Sites along the length of the medial forebrain bundle MFB through the lateral and posterior hypothalamus , the ventral tegmental area VTA , and into the pons are associated with the strongest reward effects of stimulation. The lateral hypothalamus is a portion of the hypothalamus, and brain stimulation to this area at the level of the medial forebrain bundle produces the highest response rates and subsequently the highest reward potency in rodents.

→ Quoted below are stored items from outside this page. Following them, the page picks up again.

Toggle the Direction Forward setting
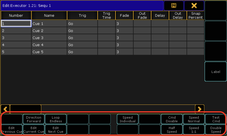 pyautogui.click(x=34, y=119)
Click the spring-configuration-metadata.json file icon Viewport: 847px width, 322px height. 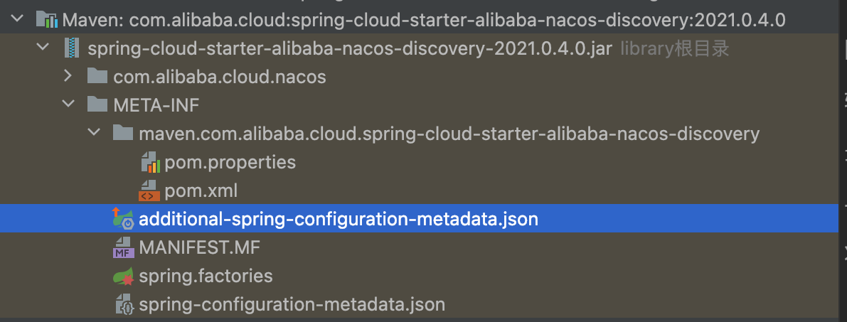(124, 305)
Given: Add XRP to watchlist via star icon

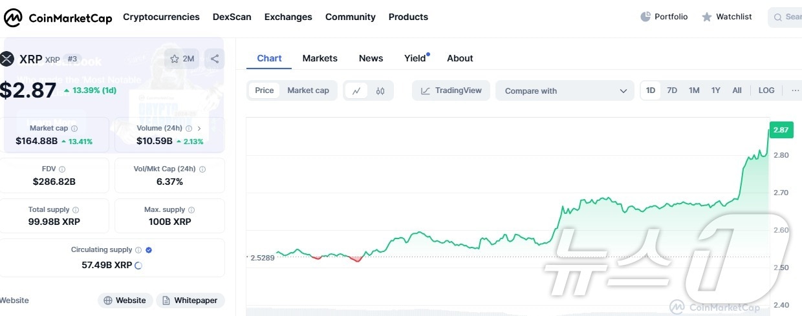Looking at the screenshot, I should [175, 59].
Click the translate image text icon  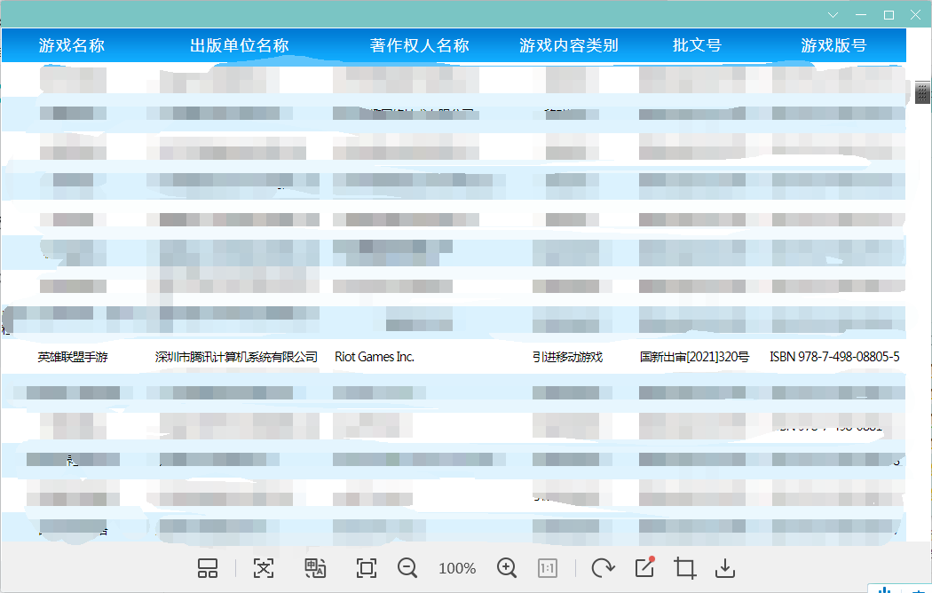click(315, 569)
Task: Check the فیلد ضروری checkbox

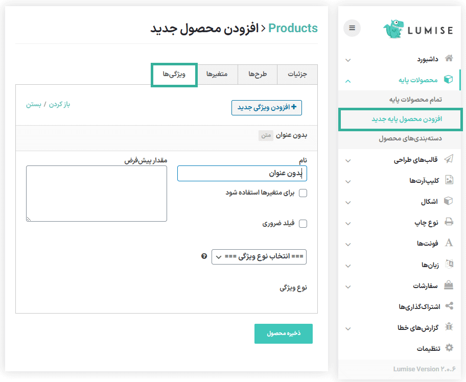Action: (x=302, y=224)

Lesions in this region or along its boundary cause a loss of positive drive-reward behaviors as well as all other operant drive behaviors. The medial forebrain bundle MFB is the location of the most frequently investigated brain stimulation reward sites, and it is composed of a complex bundle of axons projecting from the basal olfactory regions and the septal nuclei.
The rewarding effect of MFB stimulation is mediated via the activation of the mesocorticolimbic dopamine system. The mesolimbic pathway connects the VTA to the nucleus accumbens. The nucleus accumbens is located in the ventral striatum and integrates information from cortical and limbic brain structures to mediate behaviors the reinforce reward. The VTA is the origin of dopaminergic cell bodies that comprise the mesocorticolimbic dopamine system.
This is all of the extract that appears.